Jehovah God rested his work of creation, ceased to prosecute it, because in his wisdom he foresaw that his designs could best be executed by another means. God saw best to permit his creature Adam to exercise his free will and fall under temptation into sin and its legitimate penalty, death–including a long period, 6,000 years of dying and battling, as a convict, with evil environment. God saw best to permit him thus as a convict to do a part of the subduing of the earth; that to bring it as a whole toward its foretold Paradisaic condition would be profitable to man under the circumstances; that it would be expedient that man realize the principles underlying divine righteousness and the exceeding sinfulness of sin, and be thus prepared for the grace to be brought to the world in due time.

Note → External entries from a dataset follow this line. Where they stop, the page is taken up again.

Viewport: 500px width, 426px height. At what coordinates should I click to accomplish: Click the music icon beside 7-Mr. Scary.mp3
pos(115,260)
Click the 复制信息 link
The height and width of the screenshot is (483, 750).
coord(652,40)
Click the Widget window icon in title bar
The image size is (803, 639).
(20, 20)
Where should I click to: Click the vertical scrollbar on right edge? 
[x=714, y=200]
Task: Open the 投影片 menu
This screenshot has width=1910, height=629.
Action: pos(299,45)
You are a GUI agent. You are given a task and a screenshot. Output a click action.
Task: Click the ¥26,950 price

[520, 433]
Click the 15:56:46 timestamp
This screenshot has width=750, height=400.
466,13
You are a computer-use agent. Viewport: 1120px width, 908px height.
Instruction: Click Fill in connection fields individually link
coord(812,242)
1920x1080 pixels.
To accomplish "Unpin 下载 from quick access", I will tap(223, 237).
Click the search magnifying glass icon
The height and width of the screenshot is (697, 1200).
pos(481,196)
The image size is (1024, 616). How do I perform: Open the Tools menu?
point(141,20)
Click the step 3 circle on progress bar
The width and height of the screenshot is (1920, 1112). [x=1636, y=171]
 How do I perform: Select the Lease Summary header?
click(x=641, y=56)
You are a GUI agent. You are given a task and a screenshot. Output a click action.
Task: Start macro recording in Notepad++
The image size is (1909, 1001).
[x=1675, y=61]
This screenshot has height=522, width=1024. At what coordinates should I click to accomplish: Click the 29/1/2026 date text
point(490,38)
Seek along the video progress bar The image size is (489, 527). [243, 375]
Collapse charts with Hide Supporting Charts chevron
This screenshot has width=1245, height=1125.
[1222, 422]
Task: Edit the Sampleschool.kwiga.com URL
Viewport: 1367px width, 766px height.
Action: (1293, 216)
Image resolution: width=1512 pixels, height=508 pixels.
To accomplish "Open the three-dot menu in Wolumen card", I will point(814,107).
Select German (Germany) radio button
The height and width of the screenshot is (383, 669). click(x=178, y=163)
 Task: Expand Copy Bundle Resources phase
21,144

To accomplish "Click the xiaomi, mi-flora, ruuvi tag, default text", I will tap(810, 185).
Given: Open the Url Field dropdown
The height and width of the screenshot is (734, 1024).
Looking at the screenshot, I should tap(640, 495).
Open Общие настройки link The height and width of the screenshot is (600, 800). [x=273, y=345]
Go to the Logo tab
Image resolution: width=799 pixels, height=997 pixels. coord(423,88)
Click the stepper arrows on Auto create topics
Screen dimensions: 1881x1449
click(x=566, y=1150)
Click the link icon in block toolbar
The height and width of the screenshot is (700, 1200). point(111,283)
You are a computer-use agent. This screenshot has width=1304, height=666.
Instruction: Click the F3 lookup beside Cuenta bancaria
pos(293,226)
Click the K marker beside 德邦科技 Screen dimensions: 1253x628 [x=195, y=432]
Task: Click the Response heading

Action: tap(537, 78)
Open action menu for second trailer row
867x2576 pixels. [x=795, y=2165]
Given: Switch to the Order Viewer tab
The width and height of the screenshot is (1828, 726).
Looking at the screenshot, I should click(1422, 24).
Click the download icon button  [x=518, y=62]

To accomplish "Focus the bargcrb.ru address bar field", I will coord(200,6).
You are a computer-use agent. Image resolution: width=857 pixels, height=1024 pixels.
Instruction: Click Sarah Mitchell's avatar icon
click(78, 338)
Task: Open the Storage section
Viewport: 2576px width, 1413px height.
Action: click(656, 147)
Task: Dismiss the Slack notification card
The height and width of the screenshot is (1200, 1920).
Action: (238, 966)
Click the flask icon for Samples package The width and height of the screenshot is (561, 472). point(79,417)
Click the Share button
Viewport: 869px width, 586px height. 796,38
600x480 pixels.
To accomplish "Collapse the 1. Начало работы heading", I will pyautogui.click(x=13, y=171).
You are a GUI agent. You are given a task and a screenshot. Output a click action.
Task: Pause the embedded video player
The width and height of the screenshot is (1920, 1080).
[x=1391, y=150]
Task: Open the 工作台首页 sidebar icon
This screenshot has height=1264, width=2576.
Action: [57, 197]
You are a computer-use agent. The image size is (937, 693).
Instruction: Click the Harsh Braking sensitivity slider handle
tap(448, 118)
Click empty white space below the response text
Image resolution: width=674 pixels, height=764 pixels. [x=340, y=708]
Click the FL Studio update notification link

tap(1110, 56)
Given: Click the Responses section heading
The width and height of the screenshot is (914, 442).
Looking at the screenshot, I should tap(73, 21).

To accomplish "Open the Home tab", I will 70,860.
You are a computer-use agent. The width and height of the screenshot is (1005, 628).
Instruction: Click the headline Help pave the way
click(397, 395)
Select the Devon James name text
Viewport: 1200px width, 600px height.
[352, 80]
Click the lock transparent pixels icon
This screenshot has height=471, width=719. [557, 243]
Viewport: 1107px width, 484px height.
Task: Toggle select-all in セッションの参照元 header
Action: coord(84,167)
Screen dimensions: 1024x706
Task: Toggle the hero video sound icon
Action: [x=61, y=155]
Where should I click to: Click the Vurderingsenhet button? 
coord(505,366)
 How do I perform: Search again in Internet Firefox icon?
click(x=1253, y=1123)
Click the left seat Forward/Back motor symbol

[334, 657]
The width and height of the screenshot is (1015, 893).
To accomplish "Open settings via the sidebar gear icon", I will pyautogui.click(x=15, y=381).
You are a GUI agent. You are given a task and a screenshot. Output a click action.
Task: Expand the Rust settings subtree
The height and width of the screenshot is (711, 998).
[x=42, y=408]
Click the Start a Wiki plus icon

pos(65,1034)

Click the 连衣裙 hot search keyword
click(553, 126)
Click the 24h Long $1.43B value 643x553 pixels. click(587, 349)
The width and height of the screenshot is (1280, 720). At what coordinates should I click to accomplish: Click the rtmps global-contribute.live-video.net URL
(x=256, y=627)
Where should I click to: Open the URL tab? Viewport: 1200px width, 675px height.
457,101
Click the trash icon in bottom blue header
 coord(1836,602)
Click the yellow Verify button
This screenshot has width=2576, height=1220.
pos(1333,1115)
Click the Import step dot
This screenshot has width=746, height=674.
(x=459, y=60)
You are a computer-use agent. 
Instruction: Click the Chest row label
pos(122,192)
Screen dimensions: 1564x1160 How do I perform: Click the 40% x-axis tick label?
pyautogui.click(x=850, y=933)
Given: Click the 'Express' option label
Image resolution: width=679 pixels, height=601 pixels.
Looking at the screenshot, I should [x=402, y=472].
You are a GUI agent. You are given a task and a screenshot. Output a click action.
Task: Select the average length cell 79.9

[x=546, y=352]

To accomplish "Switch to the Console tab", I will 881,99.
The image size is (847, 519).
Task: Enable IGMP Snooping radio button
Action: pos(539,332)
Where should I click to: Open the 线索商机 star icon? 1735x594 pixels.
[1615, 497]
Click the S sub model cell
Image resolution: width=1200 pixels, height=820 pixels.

However, one of the chief reasons for Jehovah's cessation of the creative work undoubtedly was that it might be accomplished by another–by his Only Begotten–in a manner that would not only glorify the Son, but glorify the Father also, by displaying the perfections of the Divine attributes as no other course could do. This was by the giving of his Son to be man's redeemer–an exhibition not only of Divine Justice, which could by no means violate the decree that "the wages of sin is death," but which simultaneously illustrated Divine Love–compassion for his fallen creatures to the extent of the death of his Son on man's behalf. Divine Wisdom and Power will also ultimately be exhibited in every feature of the arrangement when completed.
It may be suggested that for the Father to desist from the perfecting of the creative plan in order that the Son might do this work during the Millennium, by processes of restitution, would be no different from the previous creative operations, all of which were of the Father and by the Son– without whom was not anything made that was made. But we answer, No. The relationship of the Son to the work of restitution with which this Seventh Epoch-Day will close and bring terrestrial perfection, will be wholly different from any of his previous works. In all the previous creations the Son simply acted for Jehovah, using powers and energies not in any sense his own; but in this grand work to come he will be using a power and authority that are his own–which cost him 34 years of humiliation, culminating in his crucifixion. By that transaction, which the Father's wisdom and love planned for him, he "bought" the world, bought Father Adam and all his progeny, and his estate– the earth–with all his title to it as its monarch "in the likeness of God." The Father delighted to honor the "First Begotten," and therefore planned it thus, and rested, or ceased from creative processes, that the Son might thus honor him and be honored by him.
God rested, not in the sense of recuperating from weariness, but in the sense of ceasing to create. He beheld the ruin and fall of his noblest earthly creation through sin, yet put forth no power to stay the course of the death sentence and started no restitutional procedures. Indeed, by the law which he imposed, he precluded any opportunity for his exercise of mercy and clemency toward Adam and his race, except through a ransomer. The penalty being death, and that without limit–everlasting death, "everlasting destruction" –and it being impossible for God to lie, impossible for the Supreme Judge of the universe to reverse his own righteous decree, it was thus rendered impossible for the Creator to become directly the restorer of the race, or in any sense or degree to continue his creative work in the condemned man or in his estate, the earth.